Tanta dor, tanta dor

 

Trato a paz pelo som                          

Pelo amor, pelo amor de deus

E dessa serra que entrega sua filha

Sua cria, sua via natural

 

Trato a paz pela palma                       

Pau madeira, pau, madeireira

 

Rio virou represa                                

Virou riqueza

Virou empresa

 

Ninguém viu, ninguém vivo                 

 

Trato a paz com dedo em riste

Apontado em desaforo pra sua cara

Não adianta enrubrecer seu moço,

O verde que cê fez vermelho

Já escancara na sua face...

 

Quem agora ouve esse trato

E desaforado romper o contrato

Relato que o futuro é só consequência de todo passado

Enfeitiçado está pelo brilho falso da gana dos dias

Que se enfeita pra te sugar a vida...

A vida, meu amigo!

 

 

 

 

 

[imagem ©cleber pavão]

 

 

 
 
Thiago Hausner de Macêdo (28/8/1984).
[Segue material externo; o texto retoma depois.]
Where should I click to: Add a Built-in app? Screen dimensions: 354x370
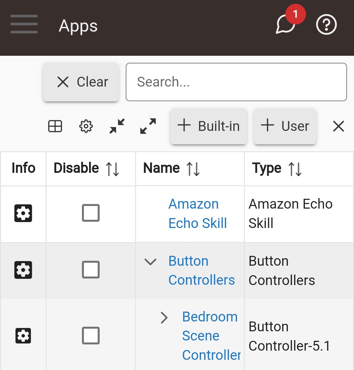[209, 126]
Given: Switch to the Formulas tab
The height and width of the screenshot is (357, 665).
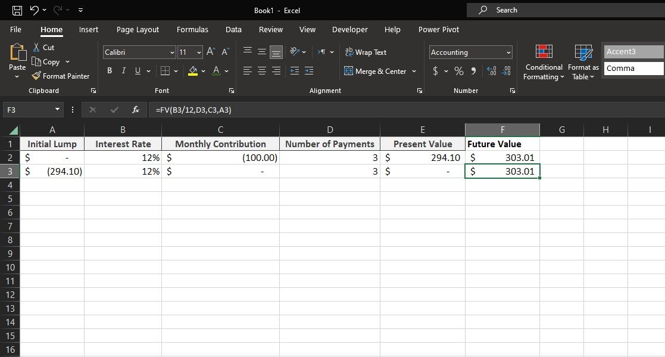Looking at the screenshot, I should coord(192,29).
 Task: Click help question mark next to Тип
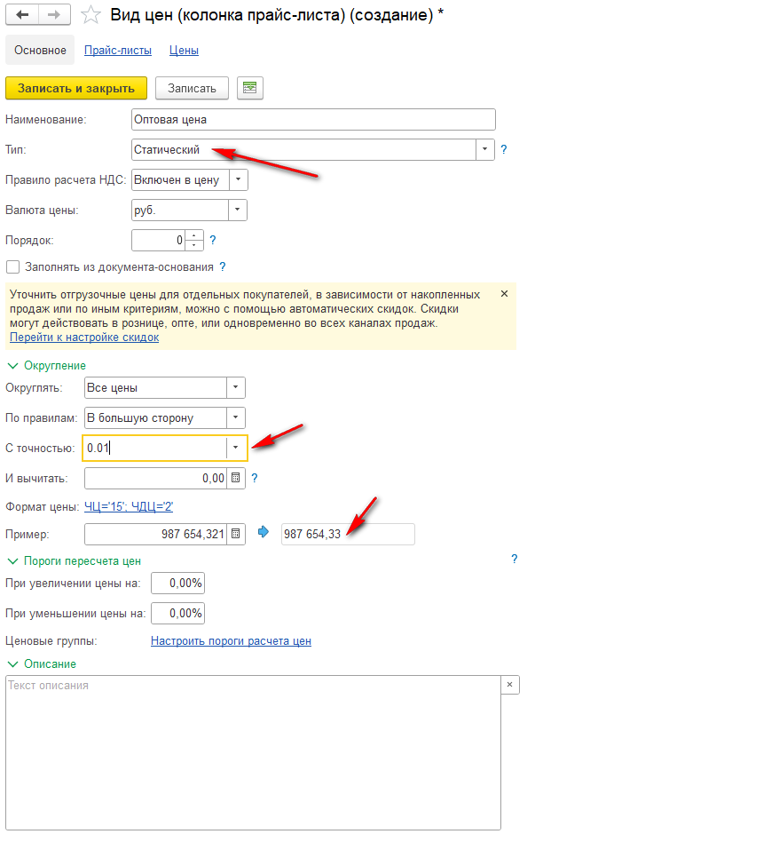pos(503,149)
Sul mineiro da grande Pedralva, nascido em Itajubá, mestre em História Social pela PUC-SP, autor dos livros Ivan Viola — memórias de um violeiro e Sá, Rodrix & Guarabyra — os parceiros da música bonita. Caipira pop com tendência a pomba gira. Poeta de trincheira. Feira livre da nova era. Traduzindo pro caipirês versos da Babilônia.